I have never thought about or realized the draw that finding a weight loss method that “works” has. Of course anyone would follow a plan that was guaranteed to work. They’d be crazy not to. But… what if that plan was unknowingly dangerous, or even life threatening? What if following that plan led to an addiction? What if following the plan brought on a whole new set of problems?

This is my reality. In the aftermath of my accident and all that has occurred since that time… and after a year of maintaining my weight loss with Kimkins, my reality is harsh (for me). I know that maintaining after losing a great deal of weight is not easy by any means.

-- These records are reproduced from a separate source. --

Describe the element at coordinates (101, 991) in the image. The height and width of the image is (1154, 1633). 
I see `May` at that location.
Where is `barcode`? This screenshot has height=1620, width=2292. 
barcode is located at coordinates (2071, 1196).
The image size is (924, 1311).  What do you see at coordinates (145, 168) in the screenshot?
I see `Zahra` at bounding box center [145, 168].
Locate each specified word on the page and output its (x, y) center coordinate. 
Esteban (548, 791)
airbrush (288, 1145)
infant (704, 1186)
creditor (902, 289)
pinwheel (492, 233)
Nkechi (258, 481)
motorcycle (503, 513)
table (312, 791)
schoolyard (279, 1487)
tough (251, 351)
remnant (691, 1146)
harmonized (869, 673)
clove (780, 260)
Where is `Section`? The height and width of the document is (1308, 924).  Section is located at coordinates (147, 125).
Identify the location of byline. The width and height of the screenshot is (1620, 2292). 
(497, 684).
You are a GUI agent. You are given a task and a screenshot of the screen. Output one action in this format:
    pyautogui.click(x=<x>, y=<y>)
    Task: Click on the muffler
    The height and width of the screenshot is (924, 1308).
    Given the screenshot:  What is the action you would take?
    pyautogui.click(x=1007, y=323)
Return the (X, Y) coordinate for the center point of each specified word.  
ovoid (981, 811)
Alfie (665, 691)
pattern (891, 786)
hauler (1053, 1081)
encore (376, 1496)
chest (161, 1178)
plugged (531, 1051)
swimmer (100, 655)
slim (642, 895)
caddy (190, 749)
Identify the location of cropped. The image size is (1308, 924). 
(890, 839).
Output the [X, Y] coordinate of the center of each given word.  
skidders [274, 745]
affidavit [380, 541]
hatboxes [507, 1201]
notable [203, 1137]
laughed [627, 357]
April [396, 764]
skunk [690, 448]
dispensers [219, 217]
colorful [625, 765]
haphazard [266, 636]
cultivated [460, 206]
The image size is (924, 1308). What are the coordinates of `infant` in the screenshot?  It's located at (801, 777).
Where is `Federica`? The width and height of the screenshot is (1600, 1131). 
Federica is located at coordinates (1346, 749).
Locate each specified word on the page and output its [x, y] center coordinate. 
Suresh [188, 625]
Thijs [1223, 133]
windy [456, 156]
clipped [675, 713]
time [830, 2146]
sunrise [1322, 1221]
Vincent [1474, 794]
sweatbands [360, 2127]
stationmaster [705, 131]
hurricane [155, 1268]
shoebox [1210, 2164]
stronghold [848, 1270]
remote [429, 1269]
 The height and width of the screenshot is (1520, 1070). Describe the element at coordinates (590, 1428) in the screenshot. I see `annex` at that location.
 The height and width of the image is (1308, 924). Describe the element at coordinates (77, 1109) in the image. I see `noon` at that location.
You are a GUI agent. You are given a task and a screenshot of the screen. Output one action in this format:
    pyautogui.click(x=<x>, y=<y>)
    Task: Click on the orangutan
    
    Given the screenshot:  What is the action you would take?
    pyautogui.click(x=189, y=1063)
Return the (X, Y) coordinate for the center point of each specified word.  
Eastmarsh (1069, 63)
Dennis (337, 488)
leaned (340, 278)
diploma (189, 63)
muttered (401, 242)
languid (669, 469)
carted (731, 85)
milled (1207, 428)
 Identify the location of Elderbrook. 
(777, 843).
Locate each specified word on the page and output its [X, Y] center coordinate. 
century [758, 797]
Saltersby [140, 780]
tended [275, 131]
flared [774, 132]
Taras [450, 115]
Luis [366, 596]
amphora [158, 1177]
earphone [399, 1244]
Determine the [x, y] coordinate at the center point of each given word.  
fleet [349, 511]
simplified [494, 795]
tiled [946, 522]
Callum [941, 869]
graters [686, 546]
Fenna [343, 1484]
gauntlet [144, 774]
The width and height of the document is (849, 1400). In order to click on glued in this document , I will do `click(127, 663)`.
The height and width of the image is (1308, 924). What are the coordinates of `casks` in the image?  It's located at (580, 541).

However, after following a Very Low Calorie program like Kimkins, having a “normal” maintenance life is exponentially more difficult.

After Kimkins, I made it my goal to learn how to eat and be healthy. I enrolled in school and have begun my newest journey towards obtaining a degree in Nutrition and Kinesiology. But, even in all I’m learning, why does Kimkins still have an allure to me? Simple… it worked to get the weight off. It was a fix. There was an uncanny high that came from feeling that sense of control and seeing the scale drop every day. Even within the forums of Kimkins there was a glossy magnetism about it. It was a happy place where everything was encouraging and everyone was your friend. But, that addicting appeal was seductive, it was a Turkish Delight. In the sweet comfort lay something far more sinister than the appearance it put off.

Within the confines of my little weight loss world, and my adherence to the Kimkins plan, something grew. I developed a full blown eating disorder. Coming out of that program, I was even more shocked to learn that I was not the only one either. Had this “solution” to my weight problems actually given me a whole new predicament to deal with?

I’ve kept most of my weight off for over a year now, true…. However, with time, as with most things, some has begun to creep back on. For this reason, I now am facing the reality of a) get this under control, or b) go back to the way I was. Option B is not an option.
I have often thought about the draw to that way of eating in similarity to recovering from a drug addiction. If you go back to it, the first hits give instant relief and “comfort.” You think… I control this, it doesn’t control me. However, the longer it continues; the reality is… that it does control you. You are trapped in a never-ending carrousel of recovery/getting a fix.

I would be kidding myself if I did not admit that the appeal and draw to go back to a Kimkins method of eating was not strong. But why would I do that to myself? The rational in my head says… it’s only 15 pounds… you’ll get that off real quick and then you can go back to eating right. But my heart knows better. I know that if I returned to that method of eating I would be caught in a vicious cycle of ALWAYS having to return to that in order to keep my weight under control. That is no way to live. I would much rather have one fixed way of healthfully eating that, combined with a regular exercise program, I know is good for me and will allow me to not only get my weight back under control, but provide me with a pure and simple strategy for lifelong fitness.

So what is my reality? My reality is that here I sit, facing the dreaded re-gain. However, I am also a VICTORIOUS recovering eating disorder addict. I WILL do what is best for my body…. And that is NOT Kimkins.